• _Page extract_:
The Chinese gambling game Mahjong becomes a mind sport, is put forward as a contender for the 2022 Winter Olympics in Beijing and is responsible for a series of epileptic seizures.
“What’s that game?”
It’s the same question each time I walk into the casino with a newbie. It’s the corner for the Chinese. The sound of rattling tiles overpowering the sound of riffling poker chips. It is, of course, Mahjong, and earlier this week, fans of the Chinese tile game got the thumbs up from the International Mind Sports Association (IMSA).
The gambling game is the sixth game to be officially recognised as a mind sport by the IMSA behind Chess, Bridge, Go, Draughts, and Ziangqi. The addition of Mahjong is interesting because it is such a popular gambling game, which one assumes is the primary reason the IMSA doesn’t recognise poker as a mind sport.

• _Supplied records_:
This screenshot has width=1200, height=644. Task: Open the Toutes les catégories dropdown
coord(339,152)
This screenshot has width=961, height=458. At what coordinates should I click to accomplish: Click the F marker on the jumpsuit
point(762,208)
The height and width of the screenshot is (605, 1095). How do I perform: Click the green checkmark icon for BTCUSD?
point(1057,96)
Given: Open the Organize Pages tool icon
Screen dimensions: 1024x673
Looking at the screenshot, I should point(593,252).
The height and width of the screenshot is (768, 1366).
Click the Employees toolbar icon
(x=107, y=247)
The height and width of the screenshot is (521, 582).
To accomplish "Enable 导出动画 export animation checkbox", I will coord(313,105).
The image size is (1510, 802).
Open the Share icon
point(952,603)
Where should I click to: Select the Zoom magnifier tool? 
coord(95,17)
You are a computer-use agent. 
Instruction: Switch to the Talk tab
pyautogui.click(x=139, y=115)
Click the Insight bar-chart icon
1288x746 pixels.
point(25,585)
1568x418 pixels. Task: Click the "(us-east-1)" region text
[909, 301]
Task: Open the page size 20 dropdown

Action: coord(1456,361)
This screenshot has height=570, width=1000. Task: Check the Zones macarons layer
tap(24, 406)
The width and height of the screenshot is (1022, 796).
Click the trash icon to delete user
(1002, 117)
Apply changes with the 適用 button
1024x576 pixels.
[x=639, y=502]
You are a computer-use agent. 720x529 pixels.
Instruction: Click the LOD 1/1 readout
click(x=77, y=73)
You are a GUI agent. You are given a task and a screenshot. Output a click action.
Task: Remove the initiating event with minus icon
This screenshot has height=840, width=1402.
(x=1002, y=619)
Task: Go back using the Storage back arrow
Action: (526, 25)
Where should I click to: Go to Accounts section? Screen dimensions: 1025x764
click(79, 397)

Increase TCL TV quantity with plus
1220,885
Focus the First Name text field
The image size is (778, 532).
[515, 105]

• _Your assignment_:
Reproduce the whole Mahjong article above word for word, from its opening sentence through its final one.

• _Task response_:
The Chinese gambling game Mahjong becomes a mind sport, is put forward as a contender for the 2022 Winter Olympics in Beijing and is responsible for a series of epileptic seizures.
“What’s that game?”
It’s the same question each time I walk into the casino with a newbie. It’s the corner for the Chinese. The sound of rattling tiles overpowering the sound of riffling poker chips. It is, of course, Mahjong, and earlier this week, fans of the Chinese tile game got the thumbs up from the International Mind Sports Association (IMSA).
The gambling game is the sixth game to be officially recognised as a mind sport by the IMSA behind Chess, Bridge, Go, Draughts, and Ziangqi. The addition of Mahjong is interesting because it is such a popular gambling game, which one assumes is the primary reason the IMSA doesn’t recognise poker as a mind sport.